Proactively addressing technology controls saves the organization subsequent cost of changing them and mitigates the risks occurring from control lapses. Conducting an ongoing review of implementation of critical business applications is beneficial.

 5. Policy Decisions Review

Now this is something that most auditors and risk managers do not go near as policy making is management responsibility. However, I am going to narrate an incident here, and let you decide whether it makes sense to re-look the policies.

I was conducting a financial statements audit of a consumer goods trading company. While checking the discounts given on a product, I realized that the total discount given was eroding the profit margin. The company had various discount categories, for instance – special discounts, festival discounts, dealer discounts etc.. However, it was not calculating the total of these discounts for each product. Hence, didn’t realize that though the sales were increasing the discount policies were faulty and eating away the profit margin. I did a marginal costing analysis, and assessed that if they continued with this policy the company will lose its “going concern” status in three years. Management was horrified on seeing my report and realizing that various discount policies cumulatively could have such an impact.

Look at it from another angle. If you see the banking sub-prime crises, maybe a review of the policies to give loans to financially weak or unstable income borrowers would have reduced the risk. If the banks had just disbursed loans to this category to a small percentage of the total retail lending, this situation may not have occurred. Conducting an audit after loan disbursement and commenting on the quality of loans hardly helps.

My suggestion here is that when policies are issued, they need to be reviewed for financial and risk impact. Issuing single policies doesn’t sound like a big deal, however when sum total impact of a group of policies in a specific area is analysed, the picture is quite different.

6. Fraud Risk Assessment

In a speech given by Governor, Reserve Bank of India to Institute of Chartered Accountants of India in December 2011, he said – “The profession has shied away from the responsibility for prevention and early detection of fraud.” This is a valid allegation, although fraud risk is increasing at a tremendous rate, most organizations lack focus. Banks have fraud risk functions, however they are more focused on investigations. The thrust on fraud prevention can be improved.

Let me give you an example here. In India either banks are shifting back office operations or outsourcing it to vendors. Now these back offices have multiple processes, mostly run by people who are service delivery experts. The teams sometimes lack banking industry knowledge and are clueless on fraud risks of the process. At the time of process migration, training is provided to detect transaction level fraud.
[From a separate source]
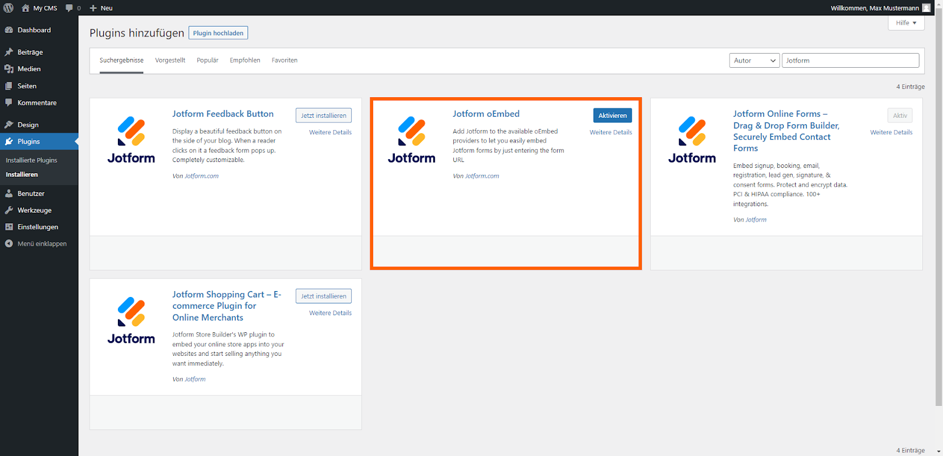Click the Design paintbrush icon

point(9,125)

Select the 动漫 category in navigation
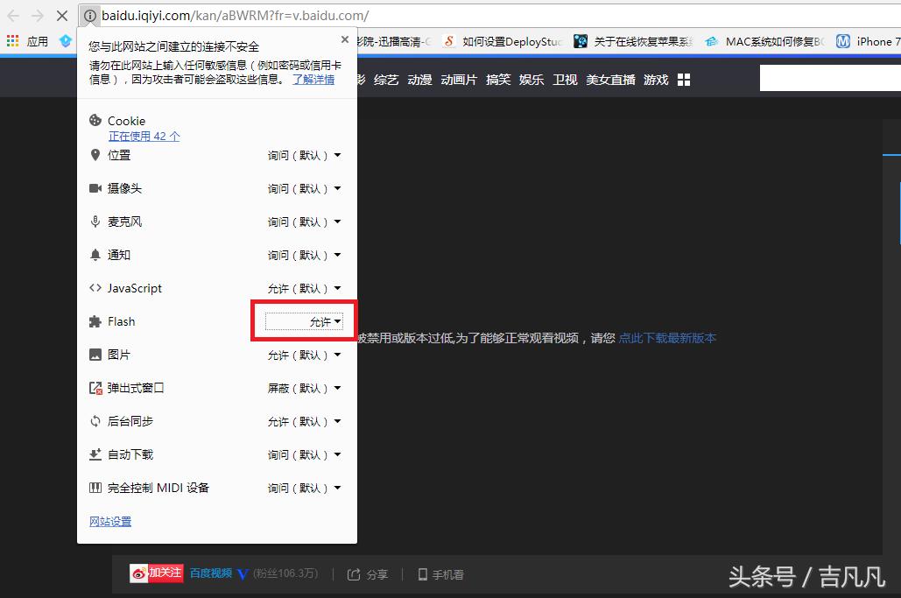419,79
However, if you ask the process owners whether the processes they are running are – high, medium or low fraud risk, they will be unable to answer that.

I had once with my team developed a fraud risk assessment tool for banking back office operations. A weight was given to each data item that could result in fraud. For example, an employee having access to customer information can conduct account takeover fraud in a call center. The information normally required is name of the customer, account number, address, date of birth and debit/credit card number. If this data is available, the probability of fraud increases. Hence, the tool captured the data availability for each process and calculated the level of fraud risk for the process. Management and process owners knew the high fraud risk processes and could allocate more resources to fraud prevention to these processes. Incorporating controls in these processes reduced the overall fraud risk of the organization.
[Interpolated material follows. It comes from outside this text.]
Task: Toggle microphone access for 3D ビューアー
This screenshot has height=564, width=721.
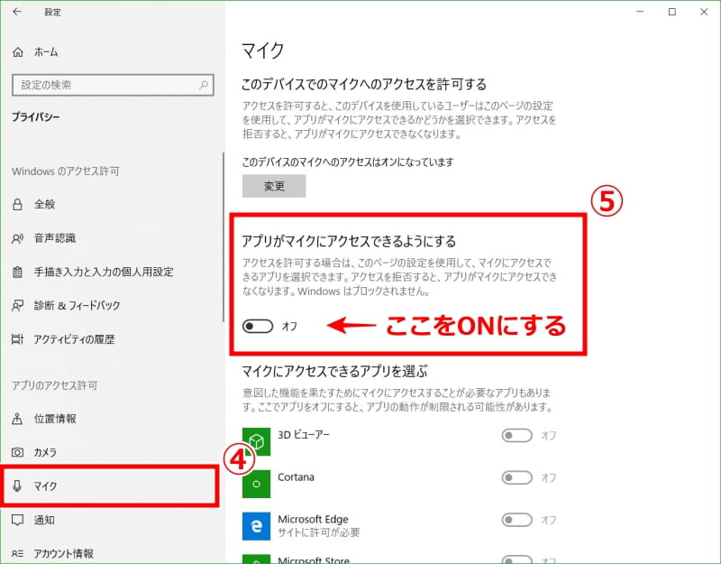Action: pos(516,435)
As mentioned in an earlier post, Kroll Fraud Report of 2011 states that globally organizations reported on an average 2.1% of earnings loss due to fraud and nearly 1/5 of the organizations had 4% earnings loss. In case of senior management involvement, for instance – Satyam, Enron, WorldCom, – organizations are nearly wiped out. Fraud risk additionally impacts financial, reputation and legal risks. Hence, organizations definitely need to focus on it.

 7. Review of Management Programs

Management initiates various programs, namely for – innovation, research, quality improvement, leadership development, etc. There is a lot of time and money spent on these programs as these enable the organizations to gain a competitive advantage. Risk managers talk about competitive advantage risks, however these programs do not come under the review radar of either internal auditors or risk managers. They check that the cost of programs is booked correctly, and are unconcerned about the success of the program and/or reasons for failure. Reason being, no obvious risk is seen.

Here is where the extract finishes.